You are on page 1of 1

Skripsi saya semester lalu mengambil tema tentang Akuntansi Syariah, yang mana

membahas mengenai Metode Perhitungan Zakat Perusahaan, saya tidak mau membahas itu
karena tulisan tentang itu sudah ada di postingan sebelumnya hehe. Yang saya mau cerita nih
fenomena-fenomena selama dan setelah skripsi tersebut saya kerjakan. Dalam perjalanan
menyelesaikan skripsi yang menarik justru respon dari orang-orang sekitar saya tentang saya dan
skripsi. Sering saya mendapat kritik Skripsimu syariah tapi kelakuanmu begitu, atau
Skripsimu syariah tapi sunnah kamu lalai dan banyak lagi yang Kamu dan skripsimu yang
syariah itu gak sinkron. Sungguhpun demikian saya sangat senang dan bersyukur karena ada
banyak yang mengingatkan, ada yang banyak mengarahkan agar istiqomah. Namun, bersama
dengan itu saya merasa ada sedikit kejanggalan. Karena hal yang sama tidak pernah terjadi pada
teman-teman yang lain yang mengambil tema non-syariah. Misal tentang tentang Keuangan dan
Pasar Modal, tidak pernah saya mendengar teman-teman saya atau orang lain yang berkomentar
Skripsimu tentang Keuangan tapi sikapmu gak sistematis dan blab la bla pun juga dengan
tema-tema yang lain.
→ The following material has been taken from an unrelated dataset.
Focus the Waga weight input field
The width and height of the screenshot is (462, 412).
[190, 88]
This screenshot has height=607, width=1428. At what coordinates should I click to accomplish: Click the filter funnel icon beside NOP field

Hanya di tema tentang Syariah ini lah ada sebuah sentiment negatif, ada
sikap-sikap satir yang responsif dengan kejatuhan, komentar tersebut saya rasakan bukan
tertuju pada saya saja lebih jauh lagi sebenarnya adalah kepada ide tentang Nilai, ide tentang
akuntansi dan Agama, dan bahkan Agama itu sendiri. Orang-orang yang concern dengan
persoalan Agama ini-dalam kajian ilmu manapun yang mencoba mensakralkan yang profan-seolah-olah diberikan kewajiban lebih untuk lebih konsisten, lebih jauh lagi saya merasa ada
lebih banyak orang yang sebenarnya resisten dengan usaha-usaha idealistik yang demikian.
Modernitas saat ini telah membuat sebagian besar orang memilih sekularisme, praktik-praktik
dikotomis yang mengkotak-kotakkan antara Nilai-praktik, subjektif-objektif, feminin-maskulin,
Agama-dunia. Bagi modernisme saat ini realitas yang haq adalah bangun structural dengan
pondasi objektifitas materialistik, Nilai-Nilai yang transenden seperti Agama hanyalah sebuah
utopis (angan/ khayalan), perjalanan menuju amnesis kepada kebaikan yang kekal berbenturan
keras dengan pragmatisme yang mendahulukan dunia (materi) di atas segala kebenaran , lebihlebih saat ini di mana ada banyak sekali kasus di televisi yang menunjukkan bahwa golongangolongan yang mengatasnamankan Agama toh perilakunya jauh dari apa yang didakwahkannya,
sikap-sikap apologetik terhadap perilaku-perilaku yang berbenturan dengan Nilai, dan Agama
yang mulai diderivasi sebagai kemasan bisnis semata. Semua realita yang muncul ini kemudian
menciptakan sebuah eksistensi lain yaitu masyarakat yang resisten, masyarakat yang apatis
terhadap upaya-upaya idealis yang mencoba mengembalikan khittah manusia sebagai hamba
Tuhan melalui dekonstruksi Nilai-Nilai material dengan Nilai-Nilai tansenden. Penolakan
terhadap Nilai di rasa lebih benar ketika Nilai tersebut dianggap tidak mampu mengakomodasi
ego dan materialisme dan ketika Nilai tersebut nyatanya gagal diwujudkan ke dalam rumusan
yang pragtis. Bukan hanya saya mungkin di luar sana ada juga banyak orang yang mengalami hal
yang sama. Yah semoga kita semua tetap bisa istiqomah. Amin.